Google’s goal is to provide its users with the most useful results for each and every search query. A primary challenge to that mission is truly understanding search queries and matching them to appropriate content when the words used in each may be very different. In the early days of Google, the algorithm focused on “matching” user searches to the same words on a web page. Now Google is trying to get a better understanding of context and searcher intent and using that to deliver even better search results. Google invests a significant portion of its resources into building artificial intelligence and it boasts a significant history of advancements in this area.
- Word Stemming One of Google’s first moves was to adopt “word stemming,” which taught machines to focus on a word’s root and ignore its suffix when looking for matches. With word stemming, if you search for the word “optimize,“ your results will include “optimizing,” “optimized” and “optimization,” whereas before those words would have been filtered out as non-matches.
- Synonyms and Concepts Google also taught its bots to recognize synonyms as well as different concepts. So now when you search for “incredible stories,” you can also get pages that have the term “unbelievable stories.” And when you enter “where can I get the best cup of java?” Google understands you’re looking for coffee, not the programming language or the country.

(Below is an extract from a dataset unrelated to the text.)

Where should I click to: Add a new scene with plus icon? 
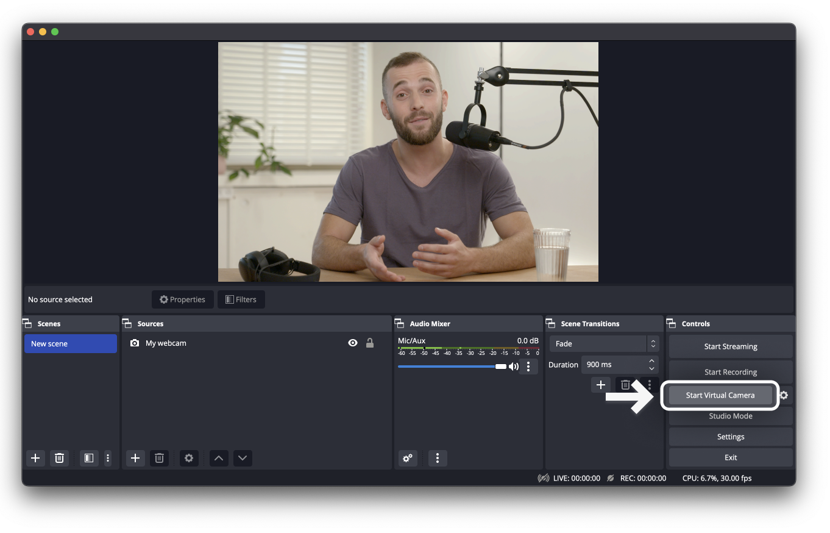(35, 458)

- Knowledge Boxes Google wasn’t satisfied with just matching searches with relevant content; it wanted to actually answer its users’ questions. To do that, it created a database of information from which Google can pull to answer questions directly without matching an exact search term. For example, if you search “coffee shop,” Google can list local coffee shops even if they don’t have the word “coffee” in their business names.

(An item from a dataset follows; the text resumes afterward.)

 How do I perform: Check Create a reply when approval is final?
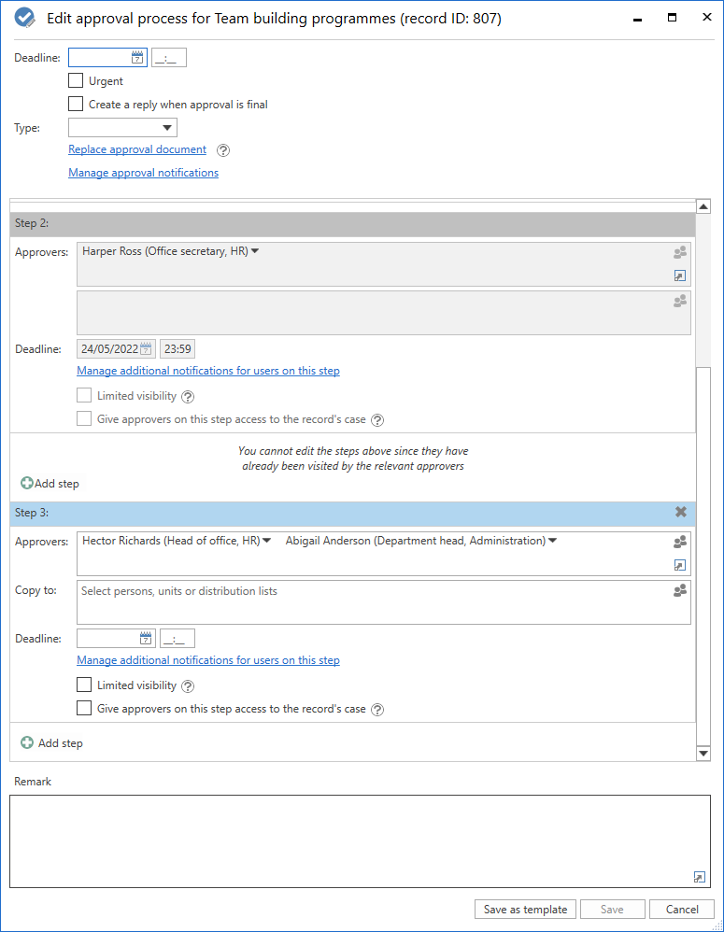tap(76, 105)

So What Does RankBrain Do?
The next step in machine learning was improving Google’s understanding of long-tail search queries, such as “How can I achieve a calming effect in my bedroom.” These searches are challenging because they often use words that are different than those contained in the pages that have the most relevant content. Furthermore, because they’re so specific, they may use terms that Google’s bots have never encountered.

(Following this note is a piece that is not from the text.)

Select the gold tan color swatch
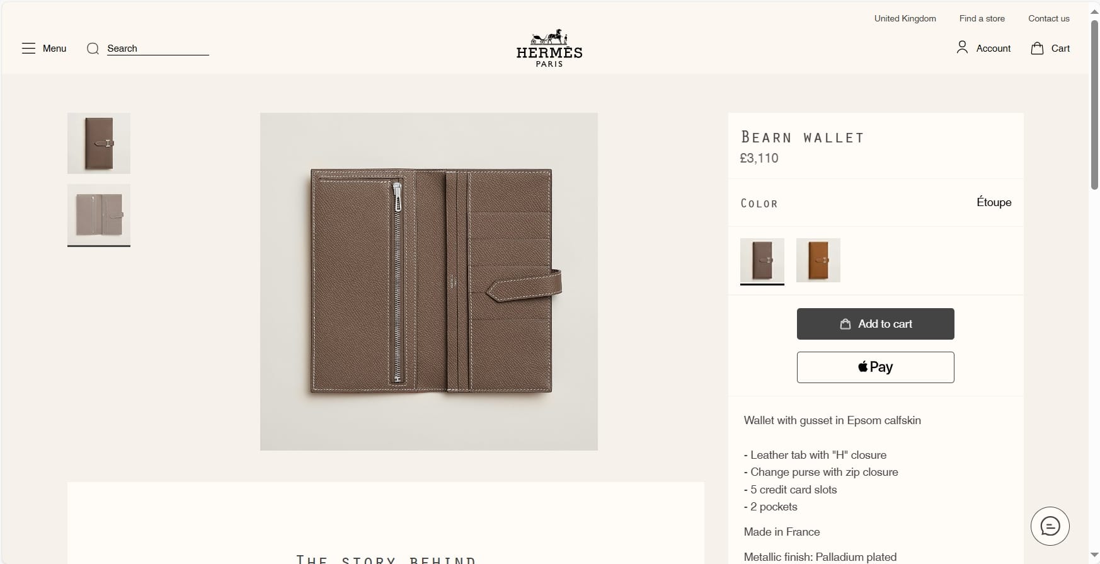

RankBrain fixes this problem by attempting to interpret the query and making educated guesses about words it doesn’t recognize. With RankBrain if you query “how can Google find my site?” you will get a variety of sources on optimizing your site that address that question but that don’t actually contain the term “find.”
How Can I Give RankBrain What it Needs to Rank My Content?
There are a couple of simple steps you can take to ensure your content is understood and matched by Google’s machine learning technology:
- Use natural language. Writing your content the way people tend to write and speak is your best bet for being understood by RankBrain. Keep your language natural and avoid too much jargon, too many keywords or keywords that don’t naturally tie in to what you’re writing about.
- Change up your keyword search terms. When it comes to RankBrain, synonyms are your friend. Use different words for your key concepts to increase the odds that the bots properly understand your content. Instead of just talking about “coffee,” you can alternate in “cup of Joe,” “java,” “cappuccino,” “daily fix,” etc. Varying your terms makes your writing more interesting to boot.
- Buff up your content. Quality content is important for SEO, and the more context you provide Google’s machines, the more it can interpret whether your site would be a good match to a query. Develop your explanations, provide examples and address counterarguments. Not only is it good for your SEO, you content will be richer for it, too.
- Format your pages. Pages that are easy to read are also easy to crawl. So break up your text by using headings, lists and short paragraphs. And don’t forget stylistic details such as bullet points, bold, italics and underlining to make the right text stand out.
Remember that you and Google are ultimately working toward the same goal: providing users with high-quality, helpful content. What works for RankBrain also works for your readers, so you never have to sacrifice your content for SEO purposes.